"𝐻𝑒𝑟𝑒 𝐼 𝑎𝑚 𝑎𝑔𝑎𝑖𝑛, 𝑚𝑎𝑘𝑖𝑛𝑔 𝑎 𝑗𝑢𝑑𝑖𝑐𝑖𝑜𝑢𝑠 𝑠𝑝𝑖𝑡𝑒" I honeyed the word, depressingly.
The weather is so harsh yet I'm thankful. It's allowing me to be alone. And within it's fastidious wind that slaps my blaspheme skin, it makes me bleed and keep my blood easily dry.
I'm so worn-out about my life as if it was a hoax ho-hum. Pinaghahampas ko nalang lahat ng bagay na madaanan ko.
Mostly, I spat all my disgust into the leaves. How ironic, my life was prudent to assume the worst.
"Baliw ka na ba?!" The voice in my dream entered my ears and echoed in my mind. It felt so real to the point that I burst into suppressed laughter but then I immediately stopped.
Sino ba namang nilalang ang magkukumahog para sabihan lang ako noon diba?
Whatever, let me set aside that scheme. I must focus on my own death case.
'How and in what way should I die again?' Iyon ang paulit ulit kong ginagawa araw araw. Ang mabuhay para mamatay. I take names in vain and spend no rest at that Motel.

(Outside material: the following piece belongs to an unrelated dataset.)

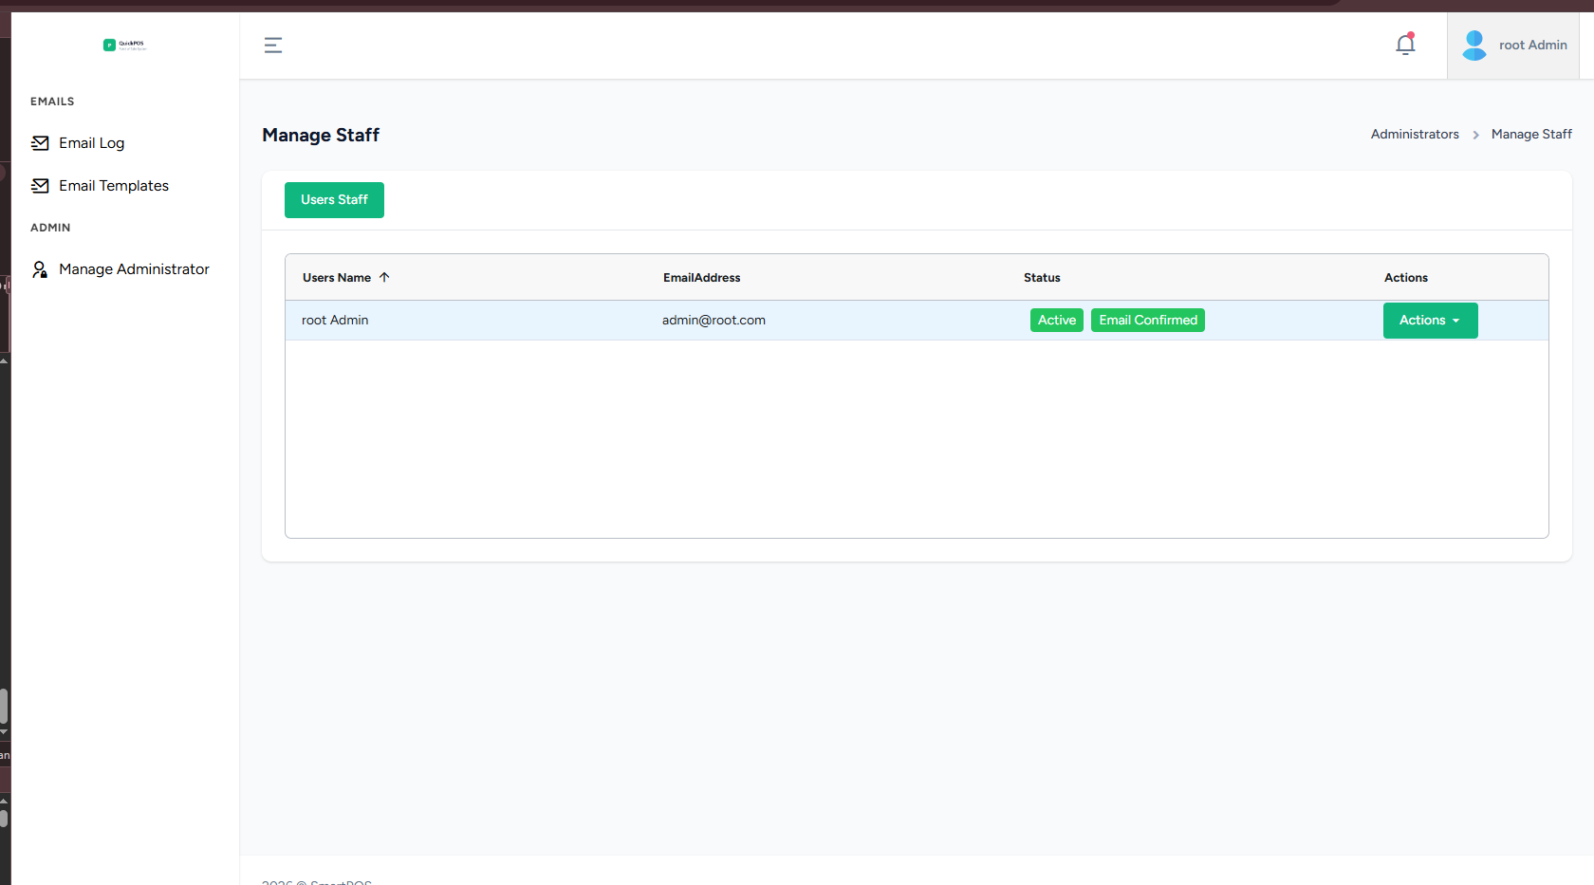This screenshot has height=885, width=1594.
Task: Click the envelope icon beside Email Templates
Action: [40, 186]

The old fart says, I can escape that duty if I kill myself enough. Pero wala eh, ilang beses ko pa bang papatayin ang sarili ko, para lang mamatay ako?
"Miss! Shelter yourself. Mamamatay ka sa ginagawa mo, eh!" the voice in my dream, shouted again. It was loud and clear as if he's near. As if he's true...
Sinalubong ko ulit ang rumaragasang hangin kasama ng iba't ibang bagay na tinatangay nito. Ramdam na ramdam ko rin kung paano ito lumalagak sa katawan at pumupunit sa balat ko. Wala akong nagawa kundi pilit na namnamin nalang ang hapdi hangang sa hindi ko na kayang tangapin pa ang hagupit nito.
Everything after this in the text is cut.